The German Party has taken the right view of the situation. In its political resolution, the German Party Conference made, among other things, the following statement:
“The only way out of the terrible situation (which grows daily worse) in which the German working and middle classes find themselves at present, and the only way to avoid the dangers which are threatening the very existence of Germany, is the establishment of a militant united front of the working class against its own bourgeoisie. and working class leadership of the nation.”
This means that French imperialism can only be defeated by the German proletariat. If the latter will, in the first instance, carry on a relentless struggle against its own bourgeoisie. It Is only thus that the Party helps the French proletariat to defeat the French bourgeoisie. Comrade Thalheimer referred to Marx’ and Engels’ attitude to the Franco-German war. If a parallel is to be drawn at all, it must be this: just as Thiers arrived at an understanding with Bismarck concerning the slaughter of the revolutionary French proletariat, so has Lutterbeck (on behalf of the German bourgeoisie) arrived at an understanding with the French general concerning the slaughter of the German revolutionary proletariat.
In his reply, Thalheimer wrote, among other things, as follows:
“It must he one of two things: either the German working class must look upon its present defensive struggle against French Imperialism as a revolutionary aim, or, if it does not do that, then in the latter case this struggle should not be carried on at all. I am of the opinion that the struggle of the proletariat against Imperialism in general cannot but be a revolutionary aim. But the question is: what is the best way for the German working class to conduct this struggle.

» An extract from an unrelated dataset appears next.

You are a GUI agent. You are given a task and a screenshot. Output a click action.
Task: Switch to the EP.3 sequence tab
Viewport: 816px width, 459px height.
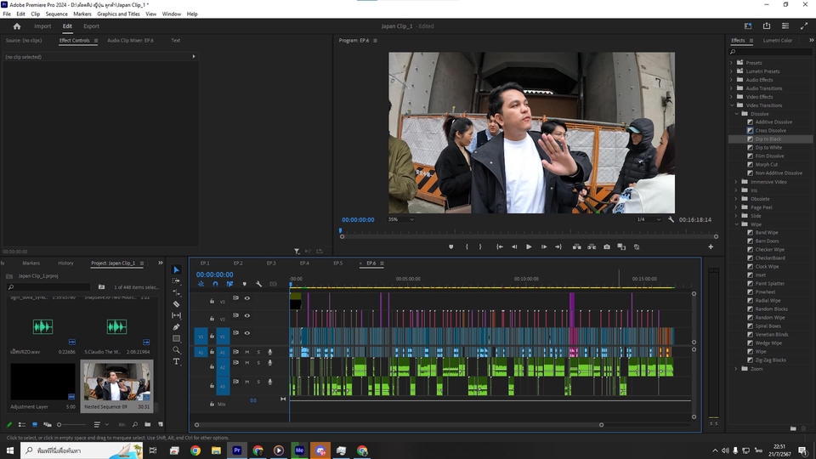[x=271, y=264]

I reiterate, the best way for the German working class to conduct the struggle against French imperialism is to realise that it must first of all overthrow the German bourgeoisie or carry on a relentless struggle against it, in order to establish a united fighting front with the French proletariat.”
Previous to that. In Nr. 5 of the International, Thalheimer said: “The defeat of French imperialism in the world war was not a Communist aim, but its defeat in the Ruhr is a Communist aim.”
I confess that I do not understand this theoretical principle. I put the question: was the struggle against French Imperialism in 1914–18 a Communist, and thus, a revolutionary socialist aim or not? If in 1914 the struggle against French imperialism was not a communist aim, the Entente social patriots were perhaps right in their assertion that the struggle against the Hohenzollern dynasty was revolutionary.
From the beginning of the war, the struggle against French Imperialism, and every kind of Imperialism, was naturally a Communist and a revolutionary aim. The proletariat of every State is under the obligation to fight against its own bourgeoisie, thus creating the prerequisite for the overthrow of international reaction.
Such, then, was the situation between 1914 and 1918. and such it is today. Comrade Thalheimer pointed out that great changes have taken place since 1914. But what are these changes? Thalheimer wanted to know what German imperialism was, and where was its strength. But in his criticism he overlooked a small matter, viz. that during and towards the end of the war the forces of the German bourgeoisie were shattered, that its militarism is practically non-existent. and can therefore not be considered as a force, as was the case in 1914 and later. The German bourgeoisie being today the weakest, it is occupying at present the weakest position In the world’s structure of capitalism. Overthrow of the German bourgeoisie, establishment of a Workers’ and Peasants’ Government, alliance with the Soviet Government and after the victory of the working class – if it cannot be avoided – a repetition of Brest-Litovsk, some compromise with French imperialism, such is the way not only to carry on a successful struggle, but. by such direct methods, to bring large masses of petty-bourgeois proletarian sections of society over to Communism. This will not happen, if we attempt to compete with the German nationalists, but only If we maintain in this critical situation the strictest internationalism.